Но хотя правление не есть властитель закона, однако довольно быть защитником его и иметь тысячу способов сделать его любезным; в сем только состоит дар царствования. Когда имеешь силу в руках, великая ли хитрость, чтоб весь свет дрожал, и мудрено ли уловить сердца; опыт сему давно уже нас научил, что народ своим начальникам часто приписывает больше зла, нежели они когда ни есть ему сделали, и обожает их, когда только не ненавидит. Малоумный также может наказывать за преступления, когда только слушаются его; а прямо государственный человек умеет их упреждать, и больше над волями, [c. 18] нежели над делами распространяет власть свою почтения достойную.
Il est certain, du moins, que le plus grand talent des chefs est de déguiser leur pouvoir pour le rendre moins odieux, & de conduire l’état si paisiblement qu’il semble n’avoir pas besoin de conducteurs.
Je conclus donc que comme le premier devoir du législateur est de conformer les lois à la volonté générale, la premiere regle de l’économie publique est que l’administration soit conforme aux lois. *C’en sera même assez pour que l’état ne soit pas mal gouverné*, si le legislateur a pourvû comme il le devoit à tout ce qu’exigeoient les lieux, le climat, le sol, les mœurs, le voisinage, & tous les rapports particuliers du peuple qu’il avoit à instituer. Ce n’est pas qu’il ne reste encore une infinité de détails de police & d’économie, abandonnés à la sagesse du gouvernement : mais il a toujours deux regles infaillibles pour se bien conduire dans ces occasions ; l’une est l’esprit de la loi qui doit servir à la décision des cas qu’elle n’a pû prévoir ; l’autre est la volonté générale, source & supplément de toutes les loix, & qui doit toujours être consultée à leur défaut. Comment, me dira-t-on, connoître la volonté générale dans les cas où elle ne s’est point expliquée ? Faudra-t-il assembler toute la nation à chaque évenement imprévû ? Il faudra d’autant moins l’assembler, qu’il n’est pas sûr que sa décision fût l’expression de la volonté générale ; que ce moyen est impraticable dans un grand peuple, & qu’il est rarement nécessaire quand le gouvernement est bien intentionné car les chefs savent assez que la volonté générale est toûjours pour le parti le plus favorable à l’intérét public, c’est-à-dire le plus équitable ; de sorte qu’il ne faut qu’être juste pour s’assurer de suivre la volonté générale. Souvent quand on la choque trop ouvertement, elle se laisse appercevoir malgre le frein terrible de l’autorité publique.
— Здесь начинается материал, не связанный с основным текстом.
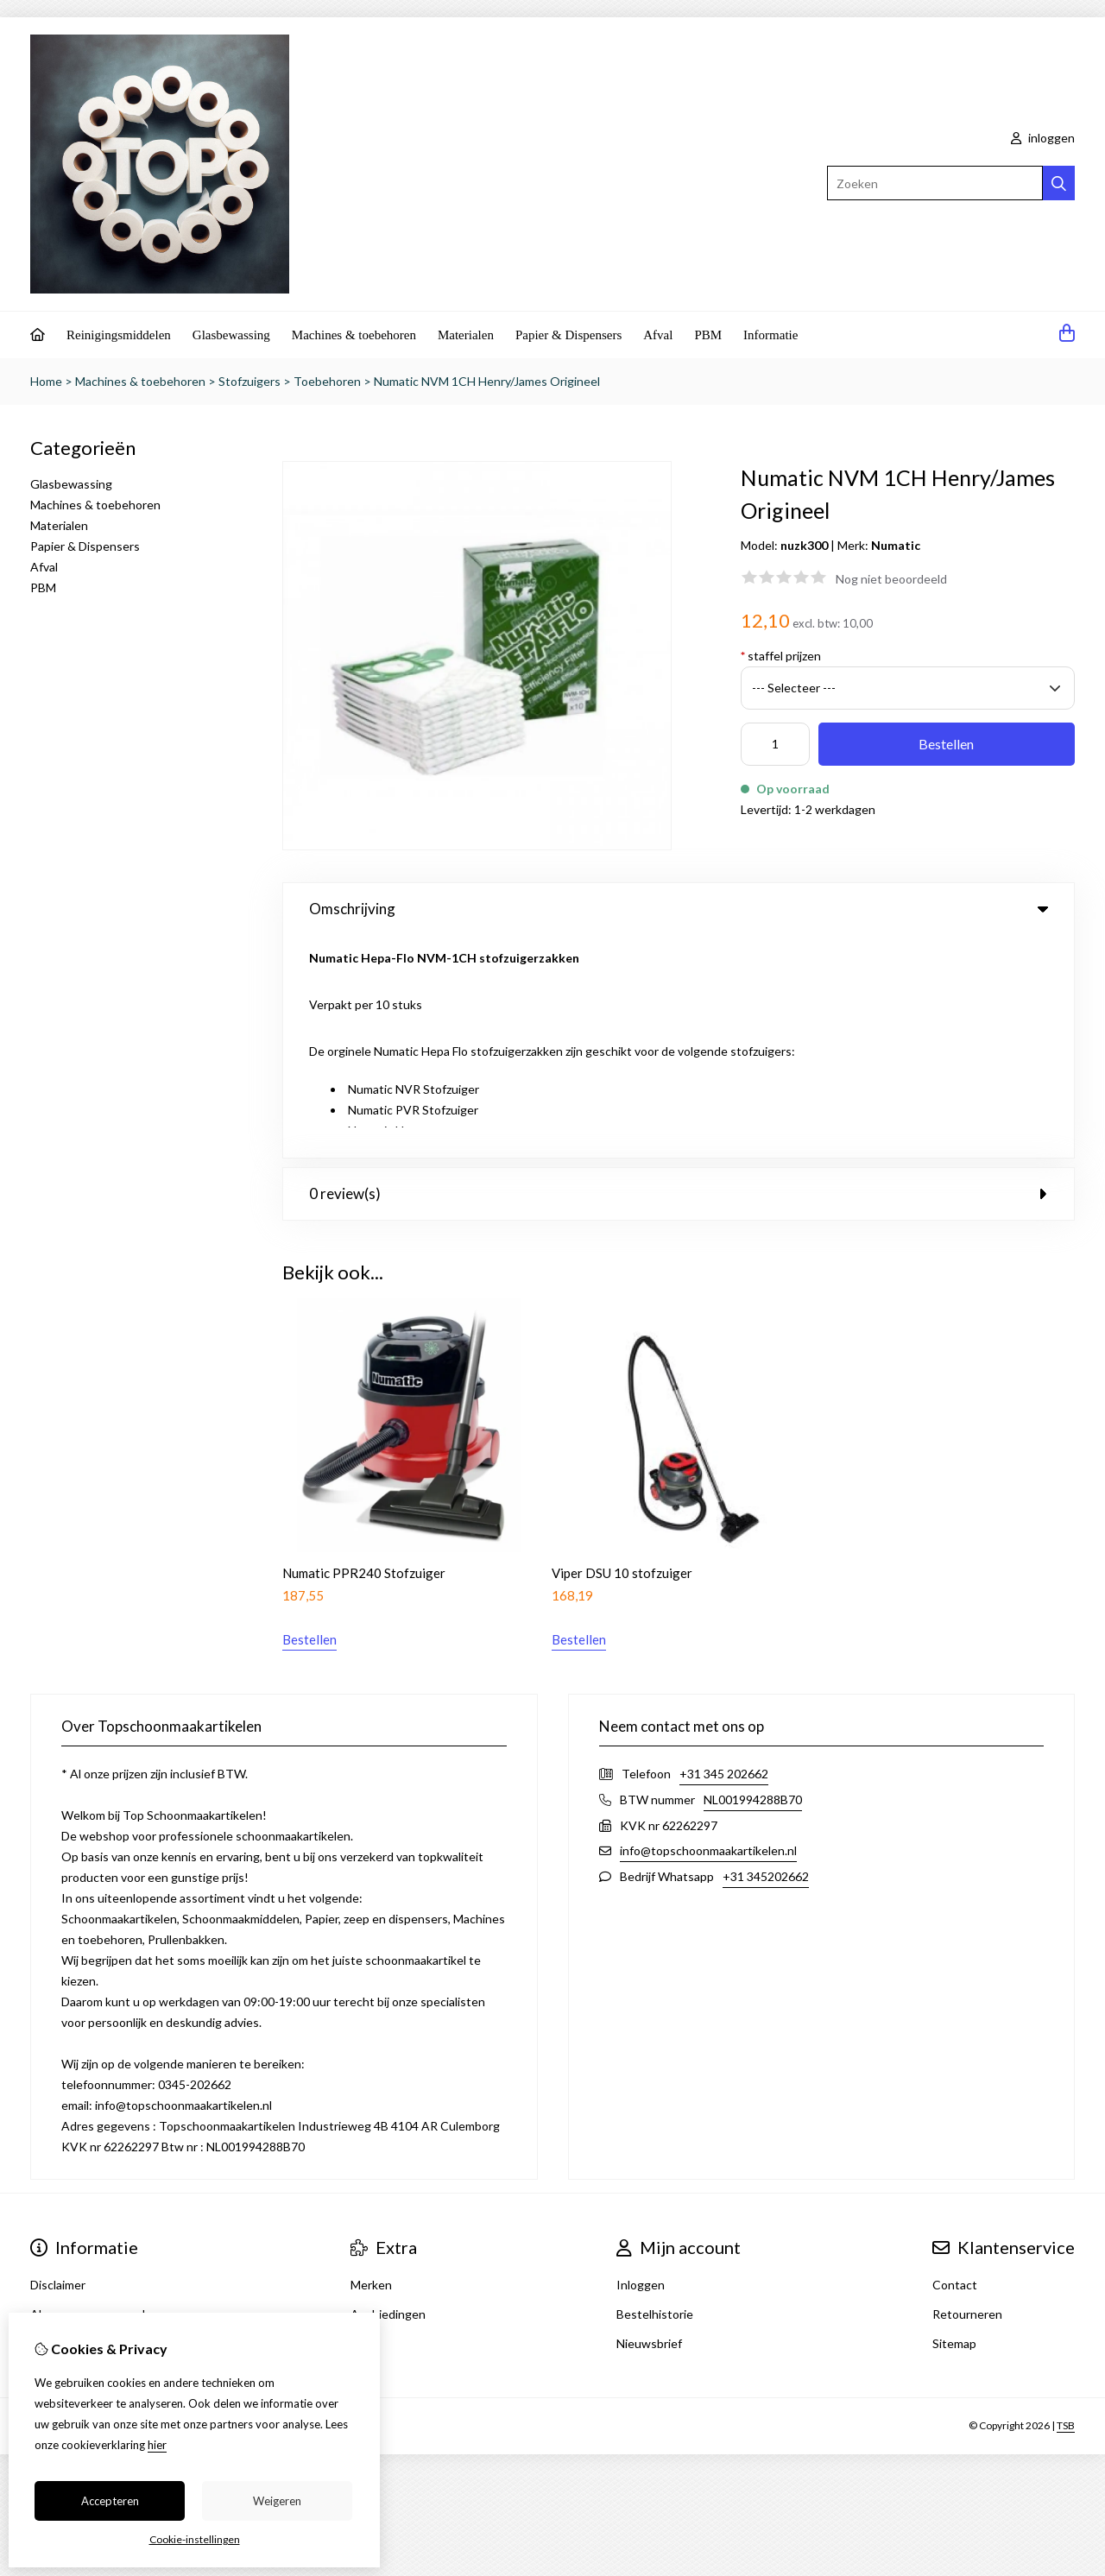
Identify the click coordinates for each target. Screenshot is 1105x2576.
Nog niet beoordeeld (891, 578)
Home (46, 381)
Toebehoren (327, 381)
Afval (657, 335)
À la Chine, le prince a pour maxime constante de donner le tort à ses officiers dans toutes les altercations qui s’élevent entr’eux & le peuple. Le pain est-il cher dans une province ? l’intendant est mis en prison : se fait-il dans une autre une émeute ? le gouverneur est cassé, & chaque mandarin répond sur sa tête de tout le mal qui arrive dans son département.
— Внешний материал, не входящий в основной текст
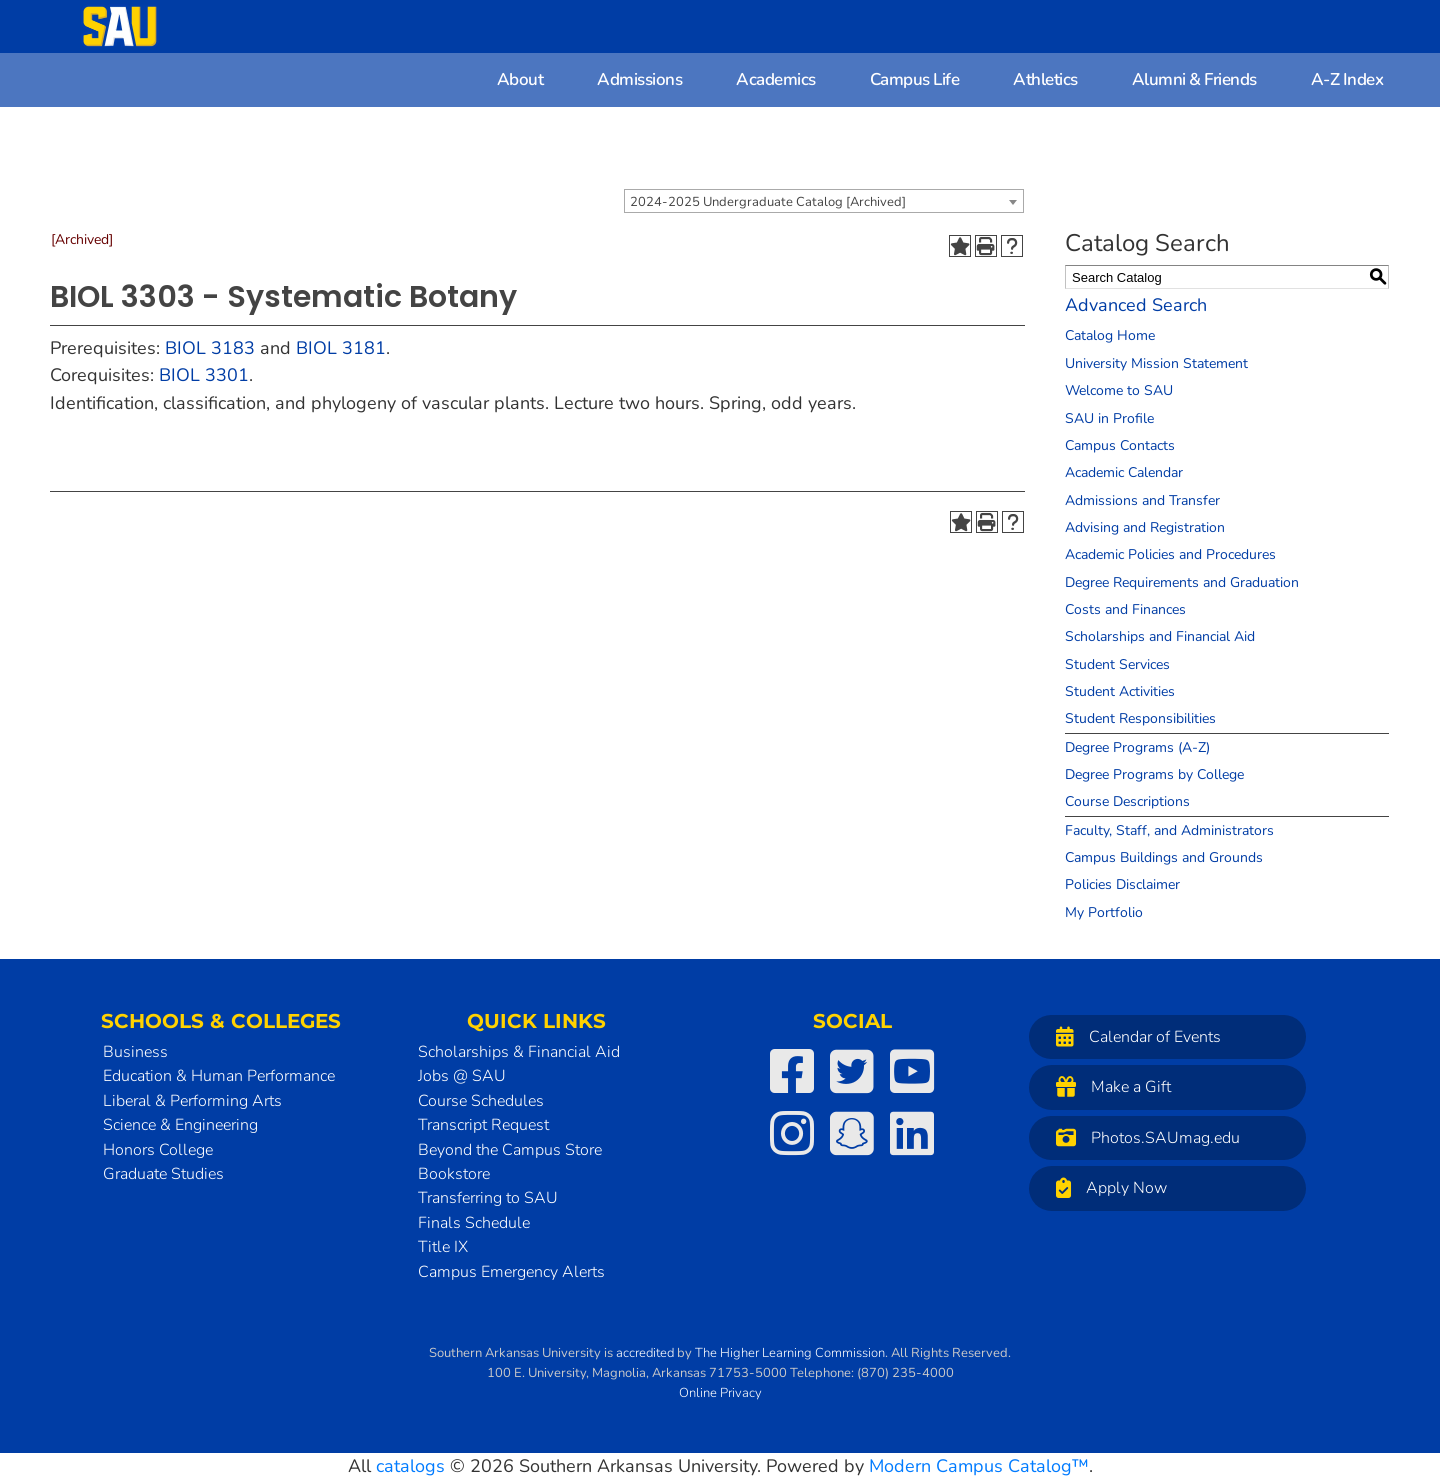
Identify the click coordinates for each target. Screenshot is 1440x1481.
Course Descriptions (1127, 801)
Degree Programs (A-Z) (1137, 747)
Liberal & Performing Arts (192, 1101)
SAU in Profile (1109, 418)
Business (135, 1052)
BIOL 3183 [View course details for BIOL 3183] (210, 348)
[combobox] (824, 201)
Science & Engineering (180, 1125)
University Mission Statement (1156, 363)
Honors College (158, 1150)
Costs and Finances (1125, 609)
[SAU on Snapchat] (852, 1133)
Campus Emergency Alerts (511, 1272)
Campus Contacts (1120, 445)
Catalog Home (1110, 335)
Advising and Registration (1145, 527)
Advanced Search (1136, 305)
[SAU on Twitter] (852, 1071)
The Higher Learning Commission (790, 1353)
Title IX (443, 1247)
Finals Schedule (474, 1223)
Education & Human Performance (219, 1076)
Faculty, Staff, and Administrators (1169, 830)
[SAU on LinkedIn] (912, 1133)
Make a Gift (1108, 1086)
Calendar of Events (1133, 1036)
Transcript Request (483, 1125)
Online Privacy (720, 1393)
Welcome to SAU (1119, 390)
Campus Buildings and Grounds (1164, 857)
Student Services (1117, 664)
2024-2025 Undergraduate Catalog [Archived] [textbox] (768, 202)
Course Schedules (481, 1101)
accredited (645, 1353)
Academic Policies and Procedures (1170, 554)
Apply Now (1106, 1187)
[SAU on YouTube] (912, 1071)
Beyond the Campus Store (510, 1150)
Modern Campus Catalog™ (979, 1466)
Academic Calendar (1124, 472)
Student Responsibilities (1140, 718)
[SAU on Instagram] (792, 1133)
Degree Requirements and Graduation (1182, 582)
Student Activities (1120, 691)
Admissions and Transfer (1142, 500)
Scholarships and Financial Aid (1160, 636)
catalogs (410, 1466)
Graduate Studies (163, 1174)
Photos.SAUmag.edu (1143, 1137)
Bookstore (454, 1174)
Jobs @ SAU (462, 1076)
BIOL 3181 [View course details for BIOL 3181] (341, 348)
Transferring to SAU (488, 1198)
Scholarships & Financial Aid (519, 1052)
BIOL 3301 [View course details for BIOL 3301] (204, 375)
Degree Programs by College (1154, 774)
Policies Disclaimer (1122, 884)
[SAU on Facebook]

[Примечание: выделенный фрагмент опущен переводчиком].
Известно по крайней мере, что наилучший дар начальников, скрывать власть свою, дабы она не столько противна была, и править обществом так тихо, чтобы казалось, будто нет нужды в правителе.
И тако заключаю, как первой долг законодавца соглашать узаконения с волею общею, так первое правило хозяйства народного наблюдать, чтоб все распоряжения согласны были с законами. Довольно в истинную, ежели законодавец по своему долгу снабдил во всем, чего требовало местоположение, воздух, доход, нравы, соседство, и все участные связки в народе, которыя он должен устанавлять. Совсем тем еще безчисленныя мелкости исправления и хозяйства остаются единственно мудрому разсудку правления; но в таких случаях имеет оно два неложныя правила, по которым поступать должно; первое, разум закона долженствующий служить к решению в случаях, которых прежде предвидеть было не возможно. Другое, воля общая, източник и прибавление всех законов, у которой всегда должно в недостатке спрашиваться. Как скажут мне узнать волю общую в таких случаях, где она неизвестна? Не ужли собирать весь народ при всяком нечаянном приключении? Тем [c. 19] меньше надобно его собирать, что нельзя верно положиться, будет ли значить разсуждение его волю общую, что средство сие совсем невозможное в великом народе, да оно и редко нужно, когда правление хорошо вразумляет, и начальники уже ведают, что воля общая всегда с стороны полезнейшей народу, то есть с стороны справедливейшей; так остается только быть справедливу, чтоб верно следовать воле общей. Часто ежели она когда явно тронута бывает, со всею страшною уздою власти народной она оказывается.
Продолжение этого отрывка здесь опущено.